[Task directions] Word for word, print all of the entries below.

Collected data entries
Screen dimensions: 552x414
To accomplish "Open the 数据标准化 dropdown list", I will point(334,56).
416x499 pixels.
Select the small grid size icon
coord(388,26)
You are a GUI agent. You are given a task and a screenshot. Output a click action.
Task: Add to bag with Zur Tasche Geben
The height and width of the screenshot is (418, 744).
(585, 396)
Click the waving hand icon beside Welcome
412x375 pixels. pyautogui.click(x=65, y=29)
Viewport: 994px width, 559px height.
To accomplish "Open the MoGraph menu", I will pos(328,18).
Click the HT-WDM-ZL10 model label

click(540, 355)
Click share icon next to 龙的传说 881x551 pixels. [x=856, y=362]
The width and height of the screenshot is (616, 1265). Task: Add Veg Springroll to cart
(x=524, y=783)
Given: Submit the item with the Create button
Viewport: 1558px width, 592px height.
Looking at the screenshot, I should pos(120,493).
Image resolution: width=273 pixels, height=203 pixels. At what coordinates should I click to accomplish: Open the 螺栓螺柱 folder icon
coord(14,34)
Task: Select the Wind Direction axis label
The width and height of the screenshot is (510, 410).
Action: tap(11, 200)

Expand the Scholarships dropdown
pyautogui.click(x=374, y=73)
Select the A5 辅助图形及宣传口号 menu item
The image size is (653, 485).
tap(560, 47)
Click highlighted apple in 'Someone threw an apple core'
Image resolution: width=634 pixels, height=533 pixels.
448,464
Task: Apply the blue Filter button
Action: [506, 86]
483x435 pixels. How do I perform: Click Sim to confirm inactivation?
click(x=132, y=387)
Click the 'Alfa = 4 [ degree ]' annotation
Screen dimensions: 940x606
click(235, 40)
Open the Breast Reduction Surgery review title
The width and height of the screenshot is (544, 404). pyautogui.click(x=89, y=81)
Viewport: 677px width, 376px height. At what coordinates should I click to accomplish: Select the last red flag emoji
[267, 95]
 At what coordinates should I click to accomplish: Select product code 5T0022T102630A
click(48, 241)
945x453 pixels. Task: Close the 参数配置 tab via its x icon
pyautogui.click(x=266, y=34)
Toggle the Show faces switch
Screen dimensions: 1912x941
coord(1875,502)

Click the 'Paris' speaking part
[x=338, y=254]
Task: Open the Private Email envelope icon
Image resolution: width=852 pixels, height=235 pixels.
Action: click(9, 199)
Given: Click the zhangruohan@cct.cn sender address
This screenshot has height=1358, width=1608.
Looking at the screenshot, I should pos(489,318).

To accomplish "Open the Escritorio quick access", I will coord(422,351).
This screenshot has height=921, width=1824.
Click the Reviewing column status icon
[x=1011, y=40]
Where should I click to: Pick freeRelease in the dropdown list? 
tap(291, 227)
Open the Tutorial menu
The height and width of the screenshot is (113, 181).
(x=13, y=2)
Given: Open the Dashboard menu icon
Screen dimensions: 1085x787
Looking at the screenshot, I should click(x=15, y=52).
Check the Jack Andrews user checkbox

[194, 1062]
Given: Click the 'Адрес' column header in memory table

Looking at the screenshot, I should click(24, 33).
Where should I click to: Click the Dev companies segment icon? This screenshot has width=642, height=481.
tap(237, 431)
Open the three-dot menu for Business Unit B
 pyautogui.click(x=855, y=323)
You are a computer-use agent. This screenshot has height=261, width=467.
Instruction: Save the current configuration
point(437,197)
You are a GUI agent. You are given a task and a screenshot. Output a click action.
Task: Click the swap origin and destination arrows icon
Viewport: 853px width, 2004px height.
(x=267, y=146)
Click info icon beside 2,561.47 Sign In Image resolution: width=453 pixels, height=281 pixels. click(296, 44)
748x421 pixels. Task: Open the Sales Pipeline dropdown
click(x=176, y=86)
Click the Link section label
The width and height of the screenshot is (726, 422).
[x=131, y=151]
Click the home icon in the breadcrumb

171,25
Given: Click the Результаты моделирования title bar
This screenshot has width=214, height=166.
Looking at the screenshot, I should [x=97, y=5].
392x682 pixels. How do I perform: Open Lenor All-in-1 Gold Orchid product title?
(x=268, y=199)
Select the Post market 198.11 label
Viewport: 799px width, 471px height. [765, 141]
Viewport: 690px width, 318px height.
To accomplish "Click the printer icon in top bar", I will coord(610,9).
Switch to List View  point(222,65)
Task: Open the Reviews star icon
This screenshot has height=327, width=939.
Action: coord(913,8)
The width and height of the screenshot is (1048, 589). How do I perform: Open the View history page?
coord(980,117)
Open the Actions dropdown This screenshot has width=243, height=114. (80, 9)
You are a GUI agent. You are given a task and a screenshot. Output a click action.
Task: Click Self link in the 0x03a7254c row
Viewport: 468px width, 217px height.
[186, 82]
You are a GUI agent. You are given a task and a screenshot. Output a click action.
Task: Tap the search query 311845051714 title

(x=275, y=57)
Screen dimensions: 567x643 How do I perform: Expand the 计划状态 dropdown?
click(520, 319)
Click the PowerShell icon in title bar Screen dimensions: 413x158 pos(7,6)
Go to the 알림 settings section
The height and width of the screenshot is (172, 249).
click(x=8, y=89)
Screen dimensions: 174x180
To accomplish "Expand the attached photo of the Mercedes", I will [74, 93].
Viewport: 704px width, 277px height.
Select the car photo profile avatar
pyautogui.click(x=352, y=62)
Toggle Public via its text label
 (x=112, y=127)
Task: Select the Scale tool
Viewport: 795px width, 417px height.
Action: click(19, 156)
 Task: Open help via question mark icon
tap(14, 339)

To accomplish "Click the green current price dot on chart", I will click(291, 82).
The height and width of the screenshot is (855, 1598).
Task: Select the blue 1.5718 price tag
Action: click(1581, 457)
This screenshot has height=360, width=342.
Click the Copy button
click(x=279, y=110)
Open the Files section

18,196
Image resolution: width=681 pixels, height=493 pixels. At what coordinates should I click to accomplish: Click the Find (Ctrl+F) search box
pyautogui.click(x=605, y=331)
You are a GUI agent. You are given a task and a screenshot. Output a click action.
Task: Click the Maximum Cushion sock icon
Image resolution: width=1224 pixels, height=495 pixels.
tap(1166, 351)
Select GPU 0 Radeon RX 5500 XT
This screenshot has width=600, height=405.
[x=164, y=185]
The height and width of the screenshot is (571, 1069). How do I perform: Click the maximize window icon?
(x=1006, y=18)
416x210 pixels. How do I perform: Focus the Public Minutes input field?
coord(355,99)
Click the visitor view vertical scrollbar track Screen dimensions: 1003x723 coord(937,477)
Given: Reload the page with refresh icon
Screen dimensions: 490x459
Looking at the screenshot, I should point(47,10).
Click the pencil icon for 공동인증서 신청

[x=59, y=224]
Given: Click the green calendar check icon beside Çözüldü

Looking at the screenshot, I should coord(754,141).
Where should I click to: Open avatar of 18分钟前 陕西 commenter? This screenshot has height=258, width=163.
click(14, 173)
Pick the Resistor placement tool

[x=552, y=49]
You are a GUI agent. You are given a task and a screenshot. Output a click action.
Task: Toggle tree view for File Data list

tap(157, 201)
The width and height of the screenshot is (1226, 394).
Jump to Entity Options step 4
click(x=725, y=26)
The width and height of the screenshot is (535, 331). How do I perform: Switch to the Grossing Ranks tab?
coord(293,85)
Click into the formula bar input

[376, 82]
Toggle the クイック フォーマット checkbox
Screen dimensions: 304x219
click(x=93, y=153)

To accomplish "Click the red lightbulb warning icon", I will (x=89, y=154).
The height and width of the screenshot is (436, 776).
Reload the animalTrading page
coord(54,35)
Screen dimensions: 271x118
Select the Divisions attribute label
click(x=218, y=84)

[Exercise output]
Screen dimensions: 552x414
To accomplish "Open the 数据标准化 dropdown list", I will point(334,56).
416x499 pixels.
Select the small grid size icon
coord(388,26)
You are a GUI agent. You are given a task and a screenshot. Output a click action.
Task: Add to bag with Zur Tasche Geben
The height and width of the screenshot is (418, 744).
(585, 396)
Click the waving hand icon beside Welcome
412x375 pixels. pyautogui.click(x=65, y=29)
Viewport: 994px width, 559px height.
To accomplish "Open the MoGraph menu", I will pos(328,18).
Click the HT-WDM-ZL10 model label

click(540, 355)
Click share icon next to 龙的传说 881x551 pixels. [x=856, y=362]
The width and height of the screenshot is (616, 1265). Task: Add Veg Springroll to cart
(x=524, y=783)
Given: Submit the item with the Create button
Viewport: 1558px width, 592px height.
Looking at the screenshot, I should pos(120,493).
Image resolution: width=273 pixels, height=203 pixels. At what coordinates should I click to accomplish: Open the 螺栓螺柱 folder icon
coord(14,34)
Task: Select the Wind Direction axis label
The width and height of the screenshot is (510, 410).
Action: tap(11, 200)

Expand the Scholarships dropdown
pyautogui.click(x=374, y=73)
Select the A5 辅助图形及宣传口号 menu item
The image size is (653, 485).
tap(560, 47)
Click highlighted apple in 'Someone threw an apple core'
Image resolution: width=634 pixels, height=533 pixels.
448,464
Task: Apply the blue Filter button
Action: [506, 86]
483x435 pixels. How do I perform: Click Sim to confirm inactivation?
click(x=132, y=387)
Click the 'Alfa = 4 [ degree ]' annotation
Screen dimensions: 940x606
click(235, 40)
Open the Breast Reduction Surgery review title
The width and height of the screenshot is (544, 404). pyautogui.click(x=89, y=81)
Viewport: 677px width, 376px height. At what coordinates should I click to accomplish: Select the last red flag emoji
[267, 95]
 At what coordinates should I click to accomplish: Select product code 5T0022T102630A
click(48, 241)
945x453 pixels. Task: Close the 参数配置 tab via its x icon
pyautogui.click(x=266, y=34)
Toggle the Show faces switch
Screen dimensions: 1912x941
coord(1875,502)

Click the 'Paris' speaking part
[x=338, y=254]
Task: Open the Private Email envelope icon
Image resolution: width=852 pixels, height=235 pixels.
Action: click(9, 199)
Given: Click the zhangruohan@cct.cn sender address
This screenshot has height=1358, width=1608.
Looking at the screenshot, I should pos(489,318).

To accomplish "Open the Escritorio quick access", I will coord(422,351).
This screenshot has height=921, width=1824.
Click the Reviewing column status icon
[x=1011, y=40]
Where should I click to: Pick freeRelease in the dropdown list? 
tap(291, 227)
Open the Tutorial menu
The height and width of the screenshot is (113, 181).
(x=13, y=2)
Given: Open the Dashboard menu icon
Screen dimensions: 1085x787
Looking at the screenshot, I should click(x=15, y=52).
Check the Jack Andrews user checkbox

[194, 1062]
Given: Click the 'Адрес' column header in memory table

Looking at the screenshot, I should click(24, 33).
Where should I click to: Click the Dev companies segment icon? This screenshot has width=642, height=481.
tap(237, 431)
Open the three-dot menu for Business Unit B
 pyautogui.click(x=855, y=323)
You are a computer-use agent. This screenshot has height=261, width=467.
Instruction: Save the current configuration
point(437,197)
You are a GUI agent. You are given a task and a screenshot. Output a click action.
Task: Click the swap origin and destination arrows icon
Viewport: 853px width, 2004px height.
(x=267, y=146)
Click info icon beside 2,561.47 Sign In Image resolution: width=453 pixels, height=281 pixels. click(296, 44)
748x421 pixels. Task: Open the Sales Pipeline dropdown
click(x=176, y=86)
Click the Link section label
The width and height of the screenshot is (726, 422).
[x=131, y=151]
Click the home icon in the breadcrumb

171,25
Given: Click the Результаты моделирования title bar
This screenshot has width=214, height=166.
Looking at the screenshot, I should [x=97, y=5].
392x682 pixels. How do I perform: Open Lenor All-in-1 Gold Orchid product title?
(x=268, y=199)
Select the Post market 198.11 label
Viewport: 799px width, 471px height. [765, 141]
Viewport: 690px width, 318px height.
To accomplish "Click the printer icon in top bar", I will coord(610,9).
Switch to List View  point(222,65)
Task: Open the Reviews star icon
This screenshot has height=327, width=939.
Action: coord(913,8)
The width and height of the screenshot is (1048, 589). How do I perform: Open the View history page?
coord(980,117)
Open the Actions dropdown This screenshot has width=243, height=114. (80, 9)
You are a GUI agent. You are given a task and a screenshot. Output a click action.
Task: Click Self link in the 0x03a7254c row
Viewport: 468px width, 217px height.
[186, 82]
You are a GUI agent. You are given a task and a screenshot. Output a click action.
Task: Tap the search query 311845051714 title

(x=275, y=57)
Screen dimensions: 567x643 How do I perform: Expand the 计划状态 dropdown?
click(520, 319)
Click the PowerShell icon in title bar Screen dimensions: 413x158 pos(7,6)
Go to the 알림 settings section
The height and width of the screenshot is (172, 249).
click(x=8, y=89)
Screen dimensions: 174x180
To accomplish "Expand the attached photo of the Mercedes", I will [74, 93].
Viewport: 704px width, 277px height.
Select the car photo profile avatar
pyautogui.click(x=352, y=62)
Toggle Public via its text label
 (x=112, y=127)
Task: Select the Scale tool
Viewport: 795px width, 417px height.
Action: click(19, 156)
 Task: Open help via question mark icon
tap(14, 339)

To accomplish "Click the green current price dot on chart", I will click(291, 82).
The height and width of the screenshot is (855, 1598).
Task: Select the blue 1.5718 price tag
Action: click(1581, 457)
This screenshot has height=360, width=342.
Click the Copy button
click(x=279, y=110)
Open the Files section

18,196
Image resolution: width=681 pixels, height=493 pixels. At what coordinates should I click to accomplish: Click the Find (Ctrl+F) search box
pyautogui.click(x=605, y=331)
You are a GUI agent. You are given a task and a screenshot. Output a click action.
Task: Click the Maximum Cushion sock icon
Image resolution: width=1224 pixels, height=495 pixels.
tap(1166, 351)
Select GPU 0 Radeon RX 5500 XT
This screenshot has width=600, height=405.
[x=164, y=185]
The height and width of the screenshot is (571, 1069). How do I perform: Click the maximize window icon?
(x=1006, y=18)
416x210 pixels. How do I perform: Focus the Public Minutes input field?
coord(355,99)
Click the visitor view vertical scrollbar track Screen dimensions: 1003x723 coord(937,477)
Given: Reload the page with refresh icon
Screen dimensions: 490x459
Looking at the screenshot, I should point(47,10).
Click the pencil icon for 공동인증서 신청

[x=59, y=224]
Given: Click the green calendar check icon beside Çözüldü

Looking at the screenshot, I should coord(754,141).
Where should I click to: Open avatar of 18分钟前 陕西 commenter? This screenshot has height=258, width=163.
click(14, 173)
Pick the Resistor placement tool

[x=552, y=49]
You are a GUI agent. You are given a task and a screenshot. Output a click action.
Task: Toggle tree view for File Data list

tap(157, 201)
The width and height of the screenshot is (1226, 394).
Jump to Entity Options step 4
click(x=725, y=26)
The width and height of the screenshot is (535, 331). How do I perform: Switch to the Grossing Ranks tab?
coord(293,85)
Click into the formula bar input

[376, 82]
Toggle the クイック フォーマット checkbox
Screen dimensions: 304x219
click(x=93, y=153)

To accomplish "Click the red lightbulb warning icon", I will (x=89, y=154).
The height and width of the screenshot is (436, 776).
Reload the animalTrading page
coord(54,35)
Screen dimensions: 271x118
Select the Divisions attribute label
click(x=218, y=84)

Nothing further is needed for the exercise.